Top of the first pitch...
Santa’s Chimney is an afterthought to the much more classic climb, Dr. Rubo’s Wild Ride (5.9)
. It is a much stouter climb on lessor quality rock.
Spencer, Anderson and Cathey established Santa’s Chimney in 1997
. As much of a chimney/off-width aficionado that I am, I was not overly impressed with the climbing. The position of being deeply embedded amongst Coffee Pot rocks was awesome but the scaly and mossy nature of the sandstone left much to be desired in terms of rock quality.
The first pitch is the business of the route: a tall (50m) interior crack/chimney located in the guts of the tower directly behind
Summit Block Rock. The second and third short pitches offer fixed pro at the cruxes. The whole interior of this chasm is carved into a semi-circle. Once you climb the initial chimney to its top which is more than half of the route, you traverse left along a narrow ledge to the center of the semi-circle and climb the short vertical crack (fixed pro) to a ledge, then traverse right up a slab (fixed pro) to the upper loose ledges. The last pitch moves right and up a short 5.8 crack to the bushy summit ridge with is followed via 4th class ground to the summit out left.
This is the same approach as for Dr. Rubo’s Wild Ride and is fairly simple. Locate Coffee Pot Road in western Sedona. Head north and turn left on Maxwell House road. Turn right on Caswell Road and park at the north end at a trail head. Follow the trail north out of the parking area and stay right until you come across a significant trail that heads back left and north for the Coffee Pot rock area. Head up the hill on a climbers trail to the base of Summit Block Rock and follow it up left (faint trail at most) to an obvious large interior chimney in the next tower located directly behind Summit Block Rock. Scramble up some quick 4th-5th class to suit up on a nice slick rock ledge inside the chimney. If it is a hot day, you will appreciate this climb.
Route Description270’+/-, 3 Pitches, 5.10
1st Pitch- 50m- 5.10+/
The first half of this pitch was mossy and fragile
, thus a brutal trad lead on suspect rock. The second half opens up more to off-width and chimney
climbing offering a bit more security albeit run-out. Start up the right side corner. When you can get off-width you feel secure. When you lose the wide crack, you are forced to rely on suspect holds on the left wall to assist with a small finger crack.
On this first pitch, you can place everything from Metolius “00” to a C4 #6 to off-set cams
. The top of the pitch reaches a nice ledge up and right that is reached by (much easier than the rest of the pitch) run out chimney climbing. You can even catch some sun on this ledge if you climbed it during the right time of day (afternoon).

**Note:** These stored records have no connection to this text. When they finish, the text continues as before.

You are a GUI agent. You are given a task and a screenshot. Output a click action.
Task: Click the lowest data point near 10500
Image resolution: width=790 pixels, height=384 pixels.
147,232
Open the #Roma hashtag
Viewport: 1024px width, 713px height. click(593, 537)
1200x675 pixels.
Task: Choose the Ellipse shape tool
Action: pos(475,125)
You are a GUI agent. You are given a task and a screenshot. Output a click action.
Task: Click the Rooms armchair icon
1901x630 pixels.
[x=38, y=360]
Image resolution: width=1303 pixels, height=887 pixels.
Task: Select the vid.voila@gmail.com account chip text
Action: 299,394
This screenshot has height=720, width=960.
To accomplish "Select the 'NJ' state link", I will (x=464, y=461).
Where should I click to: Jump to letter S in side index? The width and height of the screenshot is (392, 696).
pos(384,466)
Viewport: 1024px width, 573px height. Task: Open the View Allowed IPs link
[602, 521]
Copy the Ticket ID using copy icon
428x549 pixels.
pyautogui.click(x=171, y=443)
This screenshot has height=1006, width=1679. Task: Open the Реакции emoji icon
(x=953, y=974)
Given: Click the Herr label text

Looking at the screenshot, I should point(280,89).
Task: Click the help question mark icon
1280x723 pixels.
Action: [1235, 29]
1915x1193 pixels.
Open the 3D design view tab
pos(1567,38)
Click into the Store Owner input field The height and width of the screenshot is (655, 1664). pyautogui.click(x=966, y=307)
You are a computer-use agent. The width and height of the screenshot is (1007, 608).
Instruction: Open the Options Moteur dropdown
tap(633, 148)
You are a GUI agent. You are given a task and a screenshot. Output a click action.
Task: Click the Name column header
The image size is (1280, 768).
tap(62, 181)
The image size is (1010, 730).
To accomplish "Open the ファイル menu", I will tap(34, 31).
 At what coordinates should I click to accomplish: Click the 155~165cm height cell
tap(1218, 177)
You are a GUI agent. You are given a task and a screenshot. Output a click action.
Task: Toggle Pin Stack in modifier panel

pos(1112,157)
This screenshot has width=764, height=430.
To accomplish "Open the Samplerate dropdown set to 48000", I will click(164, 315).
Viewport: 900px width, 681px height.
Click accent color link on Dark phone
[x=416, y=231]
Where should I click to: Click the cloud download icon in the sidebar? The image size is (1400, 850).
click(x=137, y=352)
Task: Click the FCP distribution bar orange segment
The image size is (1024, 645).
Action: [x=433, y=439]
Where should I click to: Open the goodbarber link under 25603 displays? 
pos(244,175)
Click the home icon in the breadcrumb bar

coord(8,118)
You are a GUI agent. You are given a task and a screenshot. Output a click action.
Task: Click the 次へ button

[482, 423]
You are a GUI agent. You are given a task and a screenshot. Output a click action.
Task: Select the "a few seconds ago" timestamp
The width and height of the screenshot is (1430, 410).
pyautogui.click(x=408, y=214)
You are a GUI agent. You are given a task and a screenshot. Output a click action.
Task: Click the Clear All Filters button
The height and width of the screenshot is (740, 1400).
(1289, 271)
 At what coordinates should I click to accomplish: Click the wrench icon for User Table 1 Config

As I recall, there was a fixed station here, but it is not a rap station. The rap is out left, after the traverse to gain the start of the second pitch. There are rap rings in the middle of the semi-circle.
2nd Pitch- 20m- 5.10/
Traverse the narrow ledge out left. I suggest you move the belay out left to the fixed rap station. Follow the finger crack straight up with at least one fixed bolt. Once you reach the bush, traverse up and right on slab past another bolt to a comfortable ledge.
3rd Pitch- 15m- 5.8/
Continue up the loose ledges and traverse left to an easy crack. Climb this crack (5.8) to more trees and bushes. The summit is up and left.
Two double rope (60m) raps required. Rap from the tree on top back to the start of the 2nd pitch. Rap from there back to the base.
The first pitch pushed me around. If I led it again, I would take a single rack from Metolius 00 to C4 #6 along with a few smaller off-set cams. Double from C4 #.3 to 2.
You will need a mix of slings and draws. If you place a few pieces in the easier chimney portion up high on the first pitch, you will need to extend them quite a bit to avoid rope drag.
This is a cool temperature climb, well protected from the sun.
Dress appropriately. Double 60m ropes.